Nombre de messages : 750 Âge : 24 Localisation : France Date d'inscription : 06/07/2016
Trôme/ Le Chevalier sans épines Lun 11 Nov 2024 - 11:47
Bonjour tout le monde,
Hier, j'ai eu l'occasion de regarder un entretien de Jean-Philippe Jaworski sur la chaîne Youtube Café Rôliste (lien ci-dessous) :
Lors de cette interview, Jaworski décrit la relation d'interdépendance, voire d'influence entre l'écriture d'un scénario de jeu de rôle (Tiers Âge, Te Deum pour un massacre) et celle d'une nouvelle ou d'un roman (Janua Vera, Gagner la guerre). À l'origine, le Vieux Royaume a été conçu comme un univers pour le jeu de rôle avant d'être transposé en cadre diégétique pour la fiction littéraire. Bon nombre d'auteurs dans le milieu de la SFFF francophone ont également pratiqué le jeu de rôle (Pierre Pevel, Estelle Faye, Raphaël Bardas, Lionel Davoust, etc) et je sais que plusieurs écrivains-rôlistes fréquentent également ce forum.

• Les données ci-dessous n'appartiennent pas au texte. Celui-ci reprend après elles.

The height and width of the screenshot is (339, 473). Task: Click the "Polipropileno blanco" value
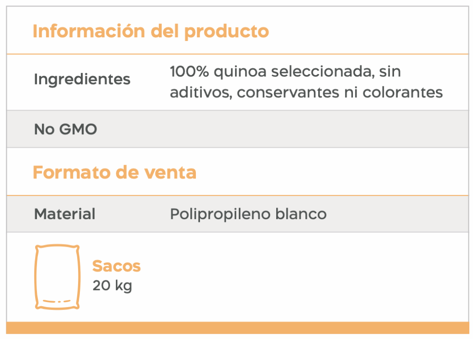[x=248, y=214]
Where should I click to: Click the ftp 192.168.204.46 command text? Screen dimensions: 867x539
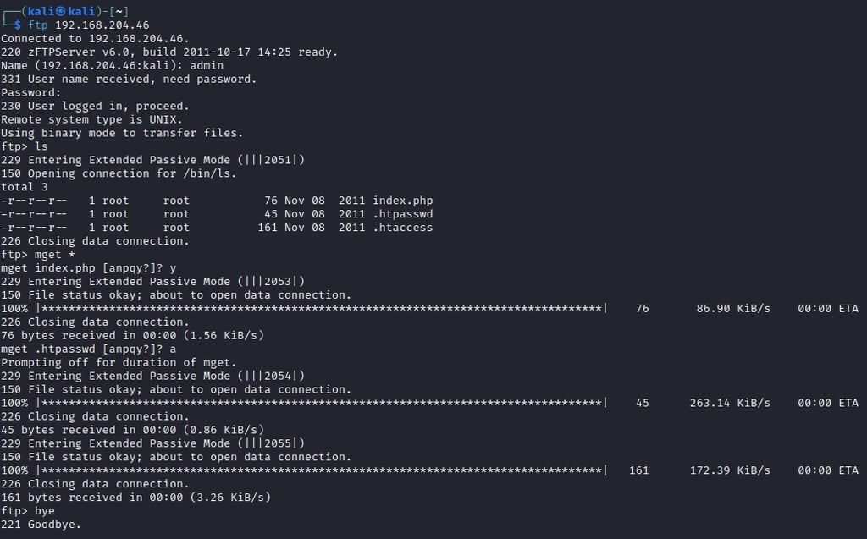[89, 25]
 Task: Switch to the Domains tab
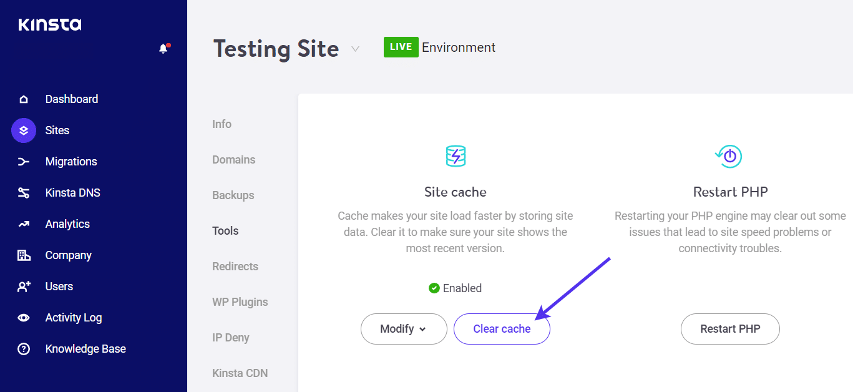point(234,159)
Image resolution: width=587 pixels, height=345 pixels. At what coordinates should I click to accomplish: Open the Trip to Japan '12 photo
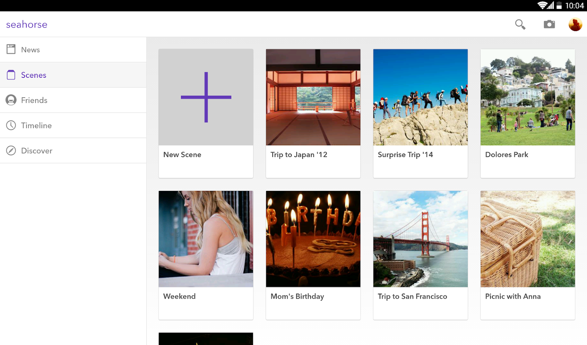(313, 97)
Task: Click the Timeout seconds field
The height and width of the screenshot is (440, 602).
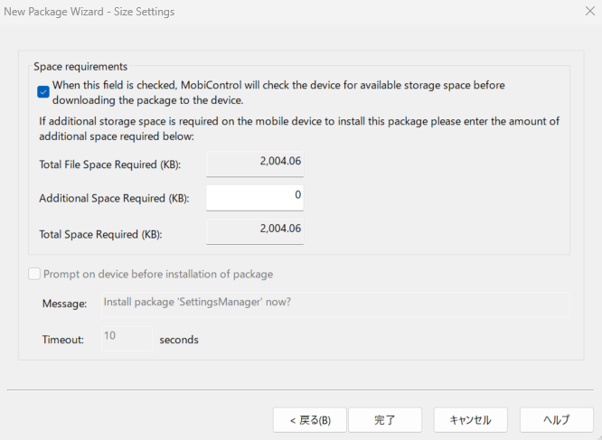Action: click(127, 338)
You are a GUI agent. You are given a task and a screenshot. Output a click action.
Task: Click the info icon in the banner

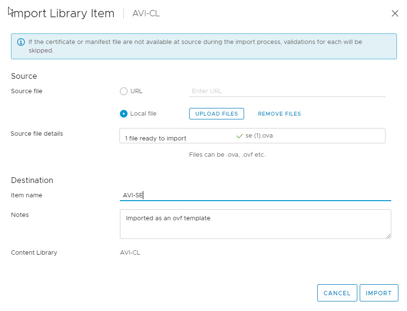click(x=21, y=42)
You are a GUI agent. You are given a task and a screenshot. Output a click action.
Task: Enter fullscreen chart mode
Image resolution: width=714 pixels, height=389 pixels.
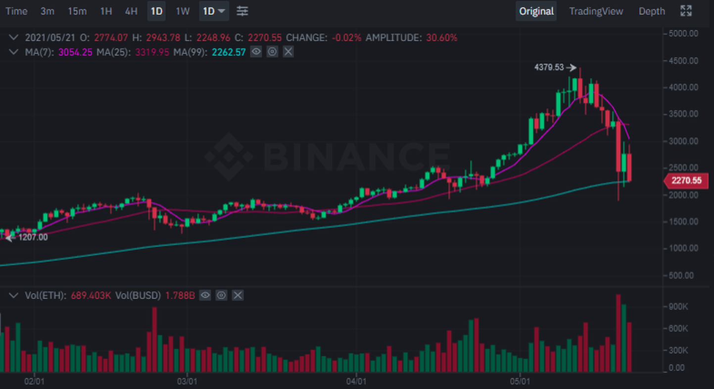tap(686, 11)

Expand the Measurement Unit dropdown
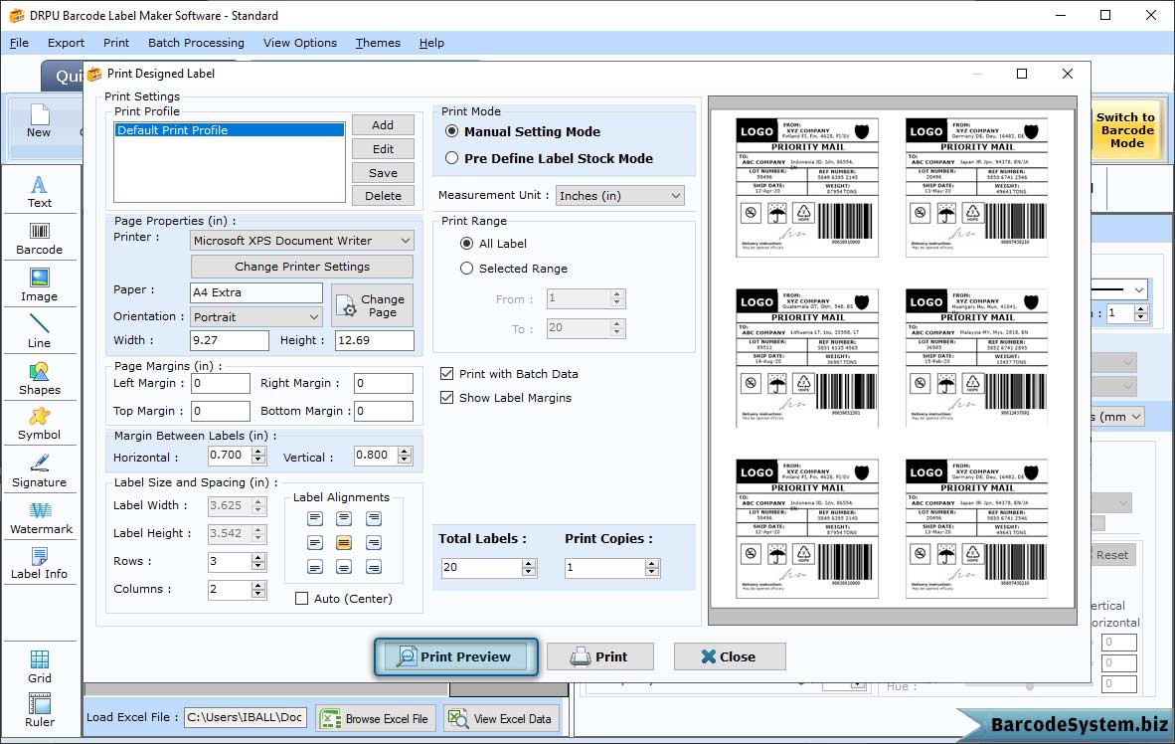(620, 196)
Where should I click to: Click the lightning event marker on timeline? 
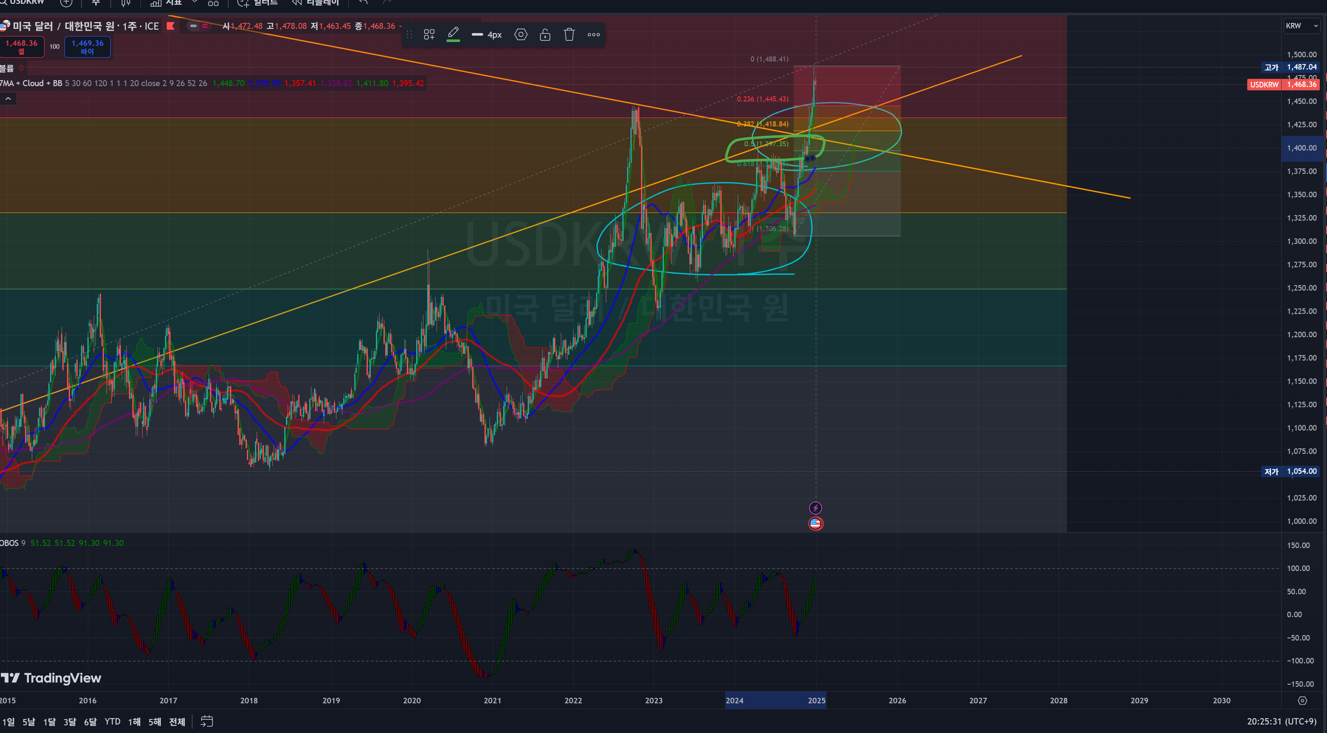[x=815, y=508]
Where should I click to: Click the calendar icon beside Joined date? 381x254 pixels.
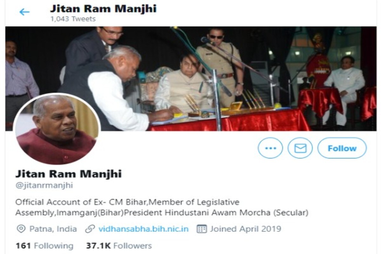click(202, 229)
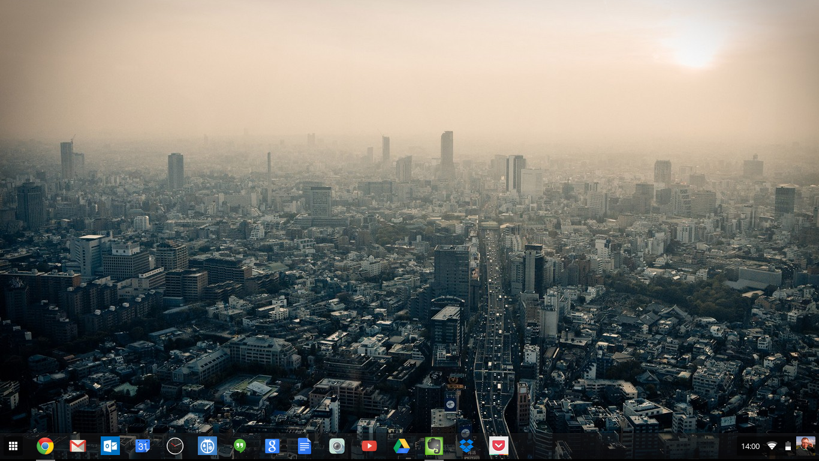Open Dropbox from the shelf
This screenshot has height=461, width=819.
[466, 446]
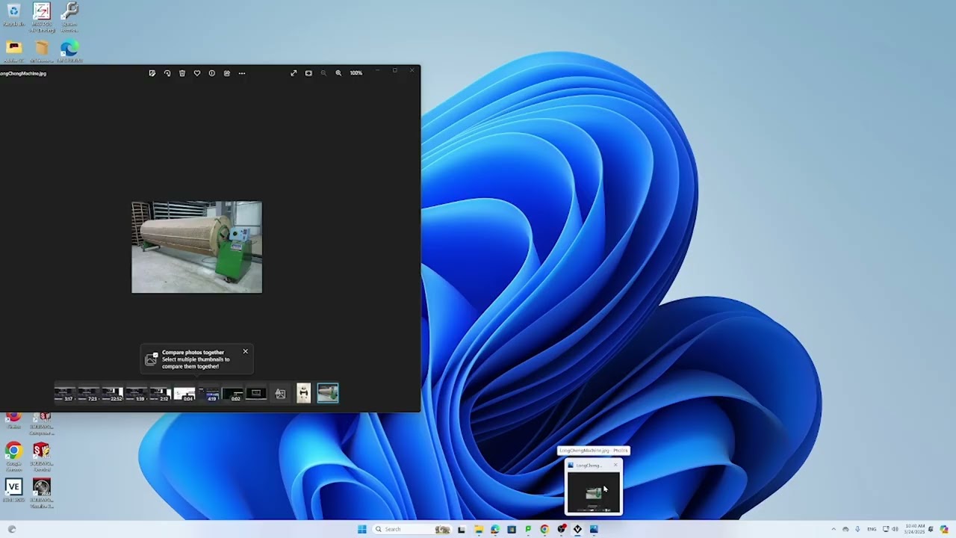Close the LongCheng taskbar preview window
This screenshot has width=956, height=538.
(x=615, y=465)
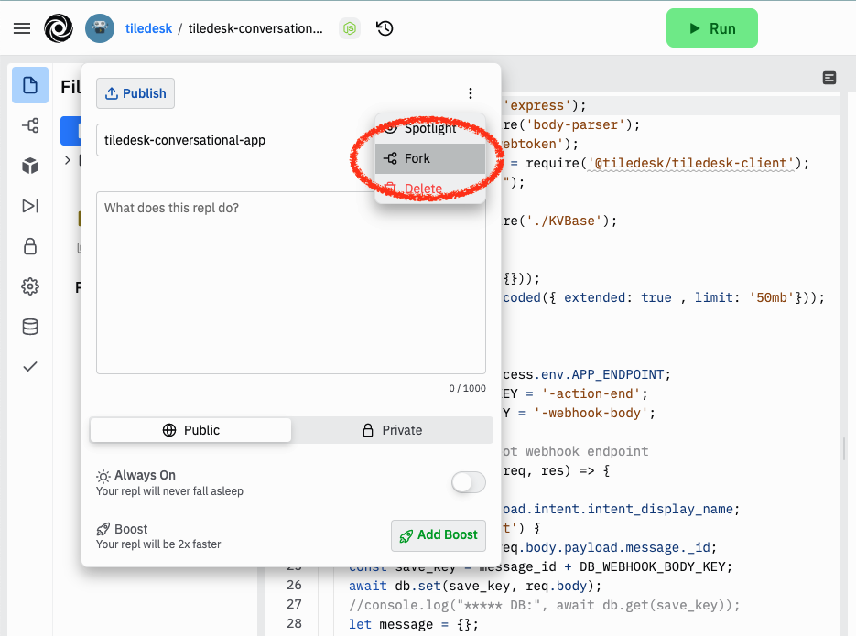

Cependant, je suis également tombé sur deux articles qui, j'ai l'impression, tendent à opposer ces deux pratiques d'écriture : Reconnaître le rôliste derrière l'écrivain de fiction sur le blog de Stéphane Arnier, ainsi que Le piège des jeux de rôle sur le site Le Fictiologue.
Stéphane Arnier a écrit:
J’ai été meneur de jeu pendant une bonne quinzaine d’années, auteur de scénarios, animateur de forum roleplay. Je l’ai même susurré ici et là, je suis présentement en train d’écrire un jeu de rôles (c’est le projet qui m’occupe le plus cette année). De Jean-Philippe Jaworski à Estelle Faye, de Lionel Davoust à Raphaël Bardas à… à peu près qui tu veux (n’est-ce pas Julien Hirt ?), une grande partie des auteurs qui font l’imaginaire français d’aujourd’hui ont au moins joué un peu. La passerelle semble logique. Lorsqu’on est un meneur de jeu expérimenté et/ou un auteur de scénario habitué, on sait créer des aventures liées entre elles pour former des campagnes, imaginer et interpréter des personnages, bâtir des univers entiers. Et pourtant, même si ce sont des activités cousines, il y a une profonde différence entre l’écriture pour un jeu de rôles et l’écriture d’un roman de fiction.
Julien Hirt a écrit:
Écrire pour les jeux de rôle, c’est très différent d’écrire de la fiction traditionnelle. Pour commencer, rédiger un scénario, ça ne consiste pas à raconter une histoire, puisque celle-ci va être créée et vécue lors de la partie, mais ça consiste plutôt à esquisser un potentiel d’histoire. On décrit une situation de base, un incident initial, un personnage qui poursuit un but, une crise ; on ébauche une séquence d’événements qui peuvent se produire ; on décrit des lieux et des personnages secondaires qui peuvent être appelés à faire leur apparition dans l’histoire. Tout cela est ensuite utilisé pour alimenter la partie, en fonction des choix des joueurs, sachant que souvent, une bonne partie de ce qui était prévu dans le scénario se produit, mais parfois, on s’en éloigne complètement.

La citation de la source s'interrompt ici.